How a GOP Senate Majority Could Help

Wednesday, October 29, 2014

Dick Morris writes an interesting column about how Republicans could best use a Senate majority, should they win one in the upcoming elections. One area of  focus is on how the GOP could pass a budget that, while slowing down or stopping parts of Obama's agenda, would be unlikely to draw a veto. Morris lists the following possibilities:

  • Use the Immigration and Customs Enforcement appropriation to overturn Obama's executive order, expected right after Election Day, to end deportations;
  • Use the Health and Human Services line to defund the Independent Payment Advisory Board, dubbed the "death panel" by Sarah Palin;
  • Repeal the medical device tax;
  • Require release of IRS emails by appending a requirement to the budget for that wayward agency;
  • Stop the Federal Election Commission from regulating Internet blogs;
  • Block the Federal Communications Commission from its attempts at Internet regulation. [link dropped]
Some of these, like a repeal of the innovation-destroying medical device tax, look like unequivocal wins. Others, like blocking the FEC from regulating blogs, look more like temporary solutions to problems that will come roaring back without further action in the future. (And I frankly don't see how defunding the "death panels" is anything other than a dubious, symbolic win: Any scheme of government payment for anything will ultimately call for limits to spending, so that threat will simply arise in another form unless ObamaCare is repealed.)

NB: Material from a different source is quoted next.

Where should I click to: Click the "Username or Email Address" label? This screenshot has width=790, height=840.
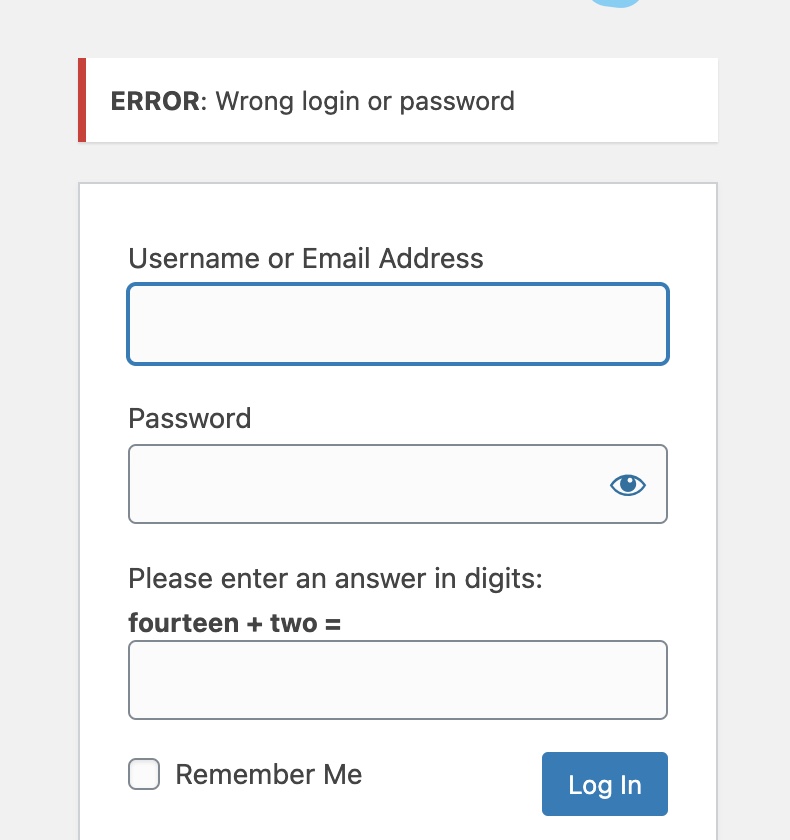tap(306, 259)
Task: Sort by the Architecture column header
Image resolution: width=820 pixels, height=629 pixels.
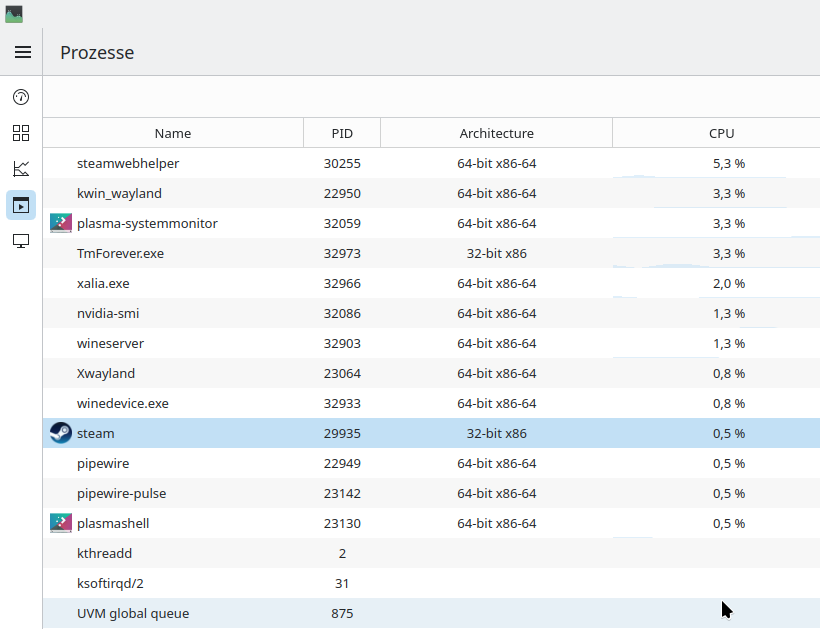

Morris and others, like Thomas Sowell, have commented before on other ways a GOP Senate majority could thwart the President, such as by killing bad treaties or preventing particularly bad judicial appointments. As I elaborated then, I regard a GOP win as a holding action at best. That said, it could be a crucial one, and I support voting for such a majority.

-- CAV

4 comments:

Vigilis said...

"...on other ways a GOP Senate majority could thwart the President, such as by killing bad treaties or preventing particularly bad judicial appointments."

Gus, the GOP has demonstrated time and time again that it is no longer an opposition party, but subject to the identically exactl pressures of over 16,000 K-Street lobbyists as the Democratich Party.

Essentially our elected "representative" congress has become a single national league comprised of only two teams battling for the privilege of enriching themselves through bundlers of campaign contributions --- the lobbyists.

There is only one peaceful solution to this increasing corruption of our constitutional federal government. Stop electing so many lawyers whose end careers are profoundly influenced by the ridiculously disproportionate influence of a single profession, the profession that oversees the "regulation" of the undeniable lawyer-political complex:
http://vigilisa.blogspot.com/2010_08_01_archive.html




Gus Van Horn said...

Vigilis,

As you know by now, I dispute your attribution of our nation's problems to an overabundance of lawyers (or any other profession).

Public officials are elected by people, too many wanting handouts or favors at the expense of others and blind or evasive of the fact that those chickens will eventually come home to roost.

You are right that, in the sense that we have two big-government parties, that the GOP and the Democrats are indistinguishable in many respects. But they aren't indistinguishable in all respects and can be played off one another to a degree until a strong political opposition can be built. But you are wrong about (corrupt or opportunistic) attorneys being the cause of the problem. The fact that so many are attracted to politics is a symptom of the fact that the law, long ago in many cases, became about taking advantage of some, rather than protecting all.

Gus

Vigilis said...

I get you opinion, Gus. But, how does your said opinion comport with the wisdom of Ayn Rand? What, if anything specific did your guru express regard to your curious respect for members of the bar? And, do you. like myself have family kinship with the vainted profession? It is time readers knew such answers, my fellow.

Gus Van Horn said...

Vigilis,

If you really "get" my arguments, you would see: (a) that I have no more regard or disregard for attorneys than I do members of any other legitimate profession; and (b) that the answer to the question you ask is completely irrelevant to the arguments I make.